O imóvel ficou sem água quente porque o aquecedor morreu. O inquilino pode cobrar o reparo? Sim. Aquecedor que para de funcionar por desgaste é benfeitoria necessária — o proprietário precisa consertar. Se o inquilino pagar o conserto por urgência, pode pedir o reembolso.

O inquilino pintou o imóvel de uma cor não autorizada. O que fazer? Pintura é voluptuária. O proprietário pode exigir que o imóvel seja devolvido nas cores originais — mas precisa ter as cores originais registradas na vistoria de entrada para comprovar a diferença.

A regra prática para proprietários

Quando o inquilino pedir autorização para fazer qualquer melhoria: 1. Avalie se a melhoria te interessa (melhora o imóvel? agrega valor? vai ficar?). 2. Se autorizar: faça por escrito, especifique o que foi autorizado e decida se vai indenizar ou não ao final. 3. Se não autorizar: comunique por escrito e esclareça que obras não autorizadas não gerarão indenização e poderão ser exigidas para remoção.

Para entender o que acontece quando o inquilino entrega o imóvel e há benfeitorias disputadas, veja nosso guia sobre vistoria de entrada e saída: o documento que evita brigas.
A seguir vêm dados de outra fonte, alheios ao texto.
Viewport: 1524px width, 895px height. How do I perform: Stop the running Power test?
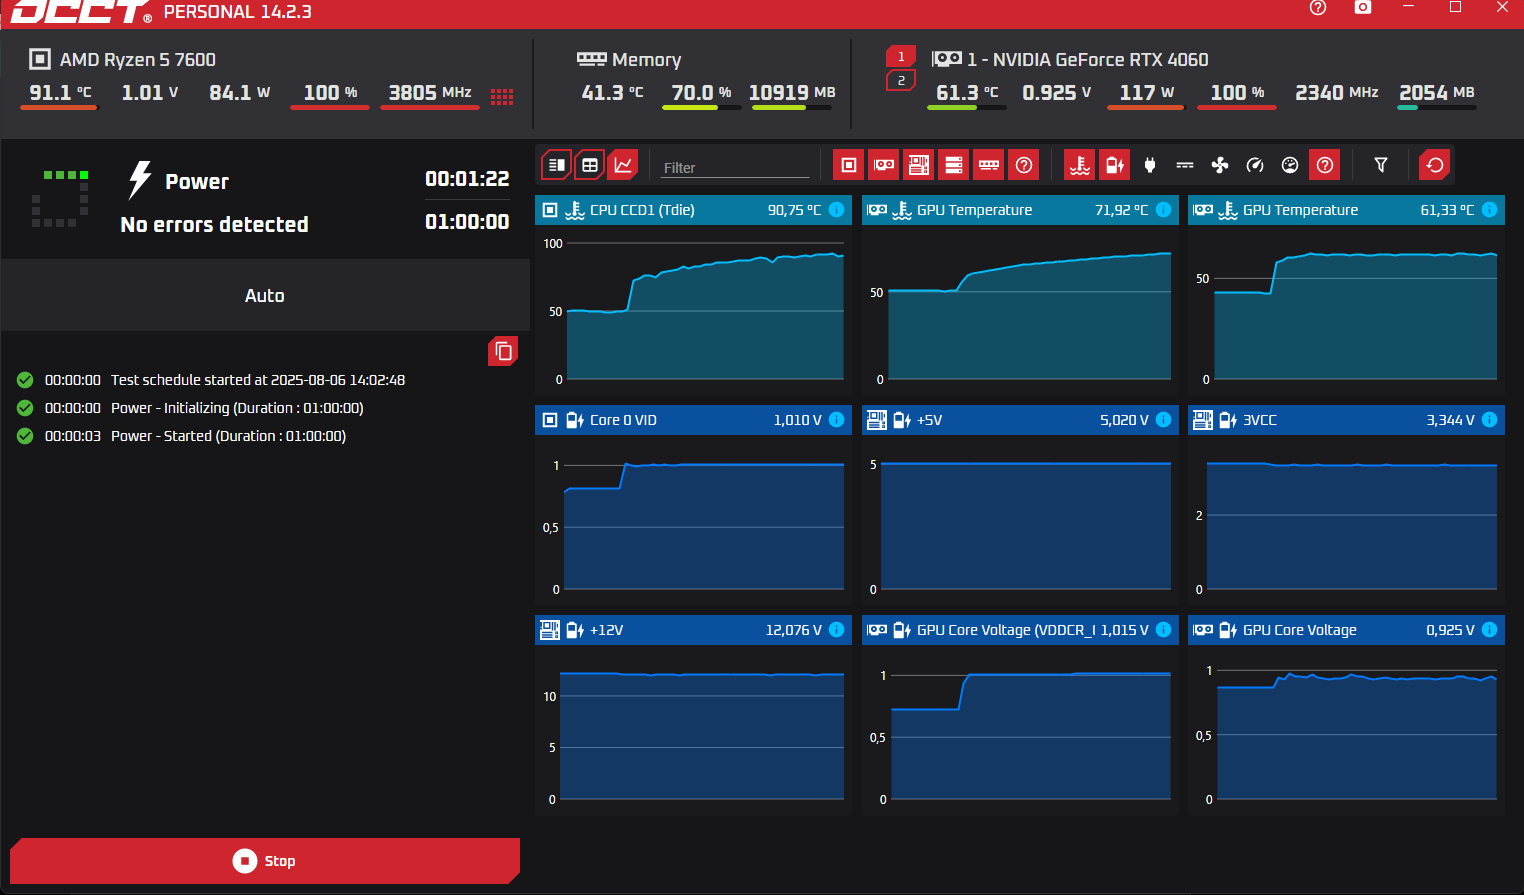point(265,861)
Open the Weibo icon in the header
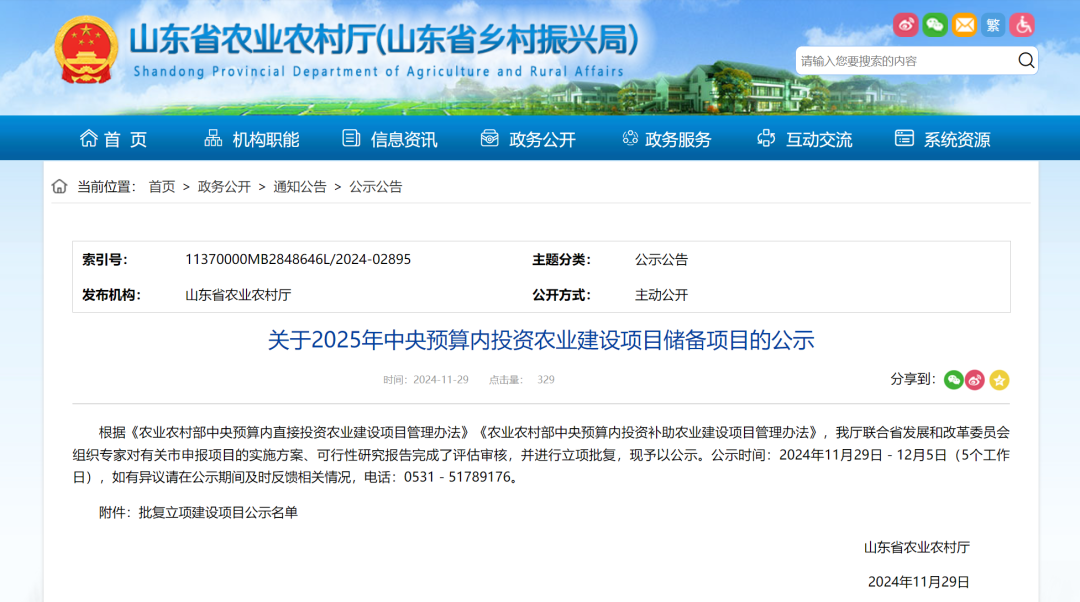Viewport: 1080px width, 602px height. pyautogui.click(x=905, y=25)
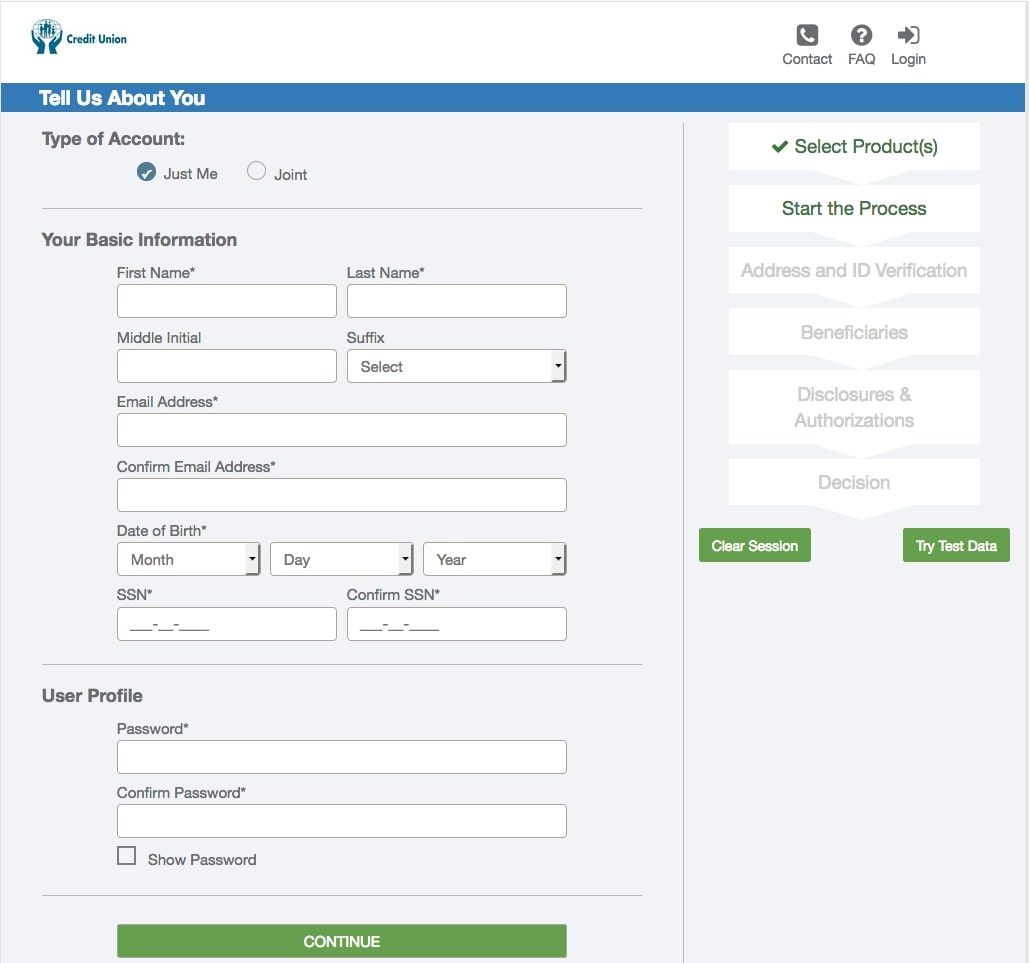
Task: Open the Suffix dropdown
Action: pyautogui.click(x=456, y=367)
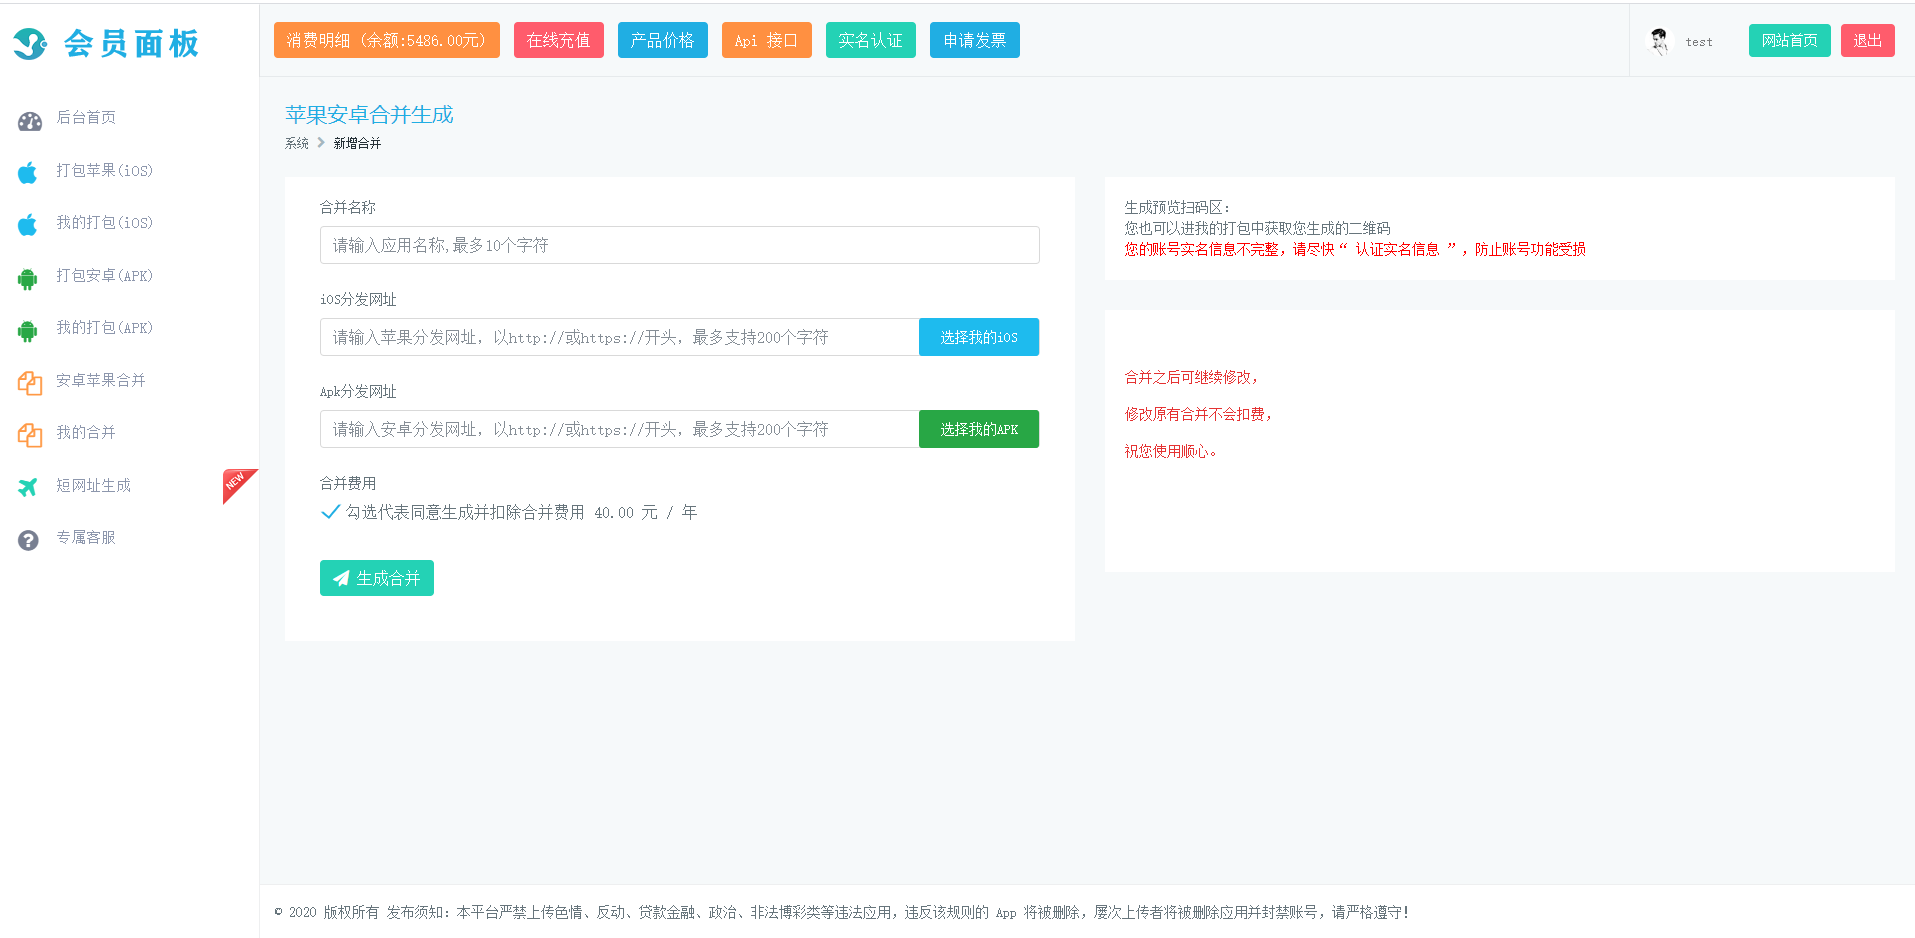This screenshot has width=1915, height=938.
Task: Focus the Apk分发网址 input field
Action: tap(619, 429)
E para as cláusulas corretas no contrato, leia contrato de locação: as cláusulas que protegem o proprietário.

A gestão profissional de imóvel, como a oferecida pela LUVI HOME, inclui orientação sobre benfeitorias e contratos claros que evitam esse tipo de conflito.

Perguntas frequentes

O inquilino pode descontar do aluguel o custo de um reparo que fez?

Só para benfeitorias necessárias (que mantêm o imóvel habitável), e mesmo assim deve tentar notificar o proprietário antes. Para benfeitorias úteis ou voluptuárias, não há direito ao desconto sem autorização expressa.

O proprietário pode proibir o inquilino de fazer qualquer reforma?

Sim, incluindo uma cláusula contratual exigindo autorização prévia por escrito para qualquer obra. Mas não pode impedir benfeitorias necessárias que o imóvel exija urgentemente.

O que acontece com as melhorias feitas pelo inquilino quando o contrato acaba?

Benfeitorias úteis sem autorização: o inquilino pode levantar se não danificar o imóvel. Benfeitorias voluptuárias: o proprietário pode ficar sem pagar. Benfeitorias necessárias: o proprietário indeniza.

Quem conserta eletrodoméstico defeituoso em imóvel mobiliado?

O proprietário, se o defeito for por desgaste normal de uso. Se o dano for causado por mau uso comprovado do inquilino, a responsabilidade é dele. A vistoria de entrada documenta o estado inicial dos equipamentos.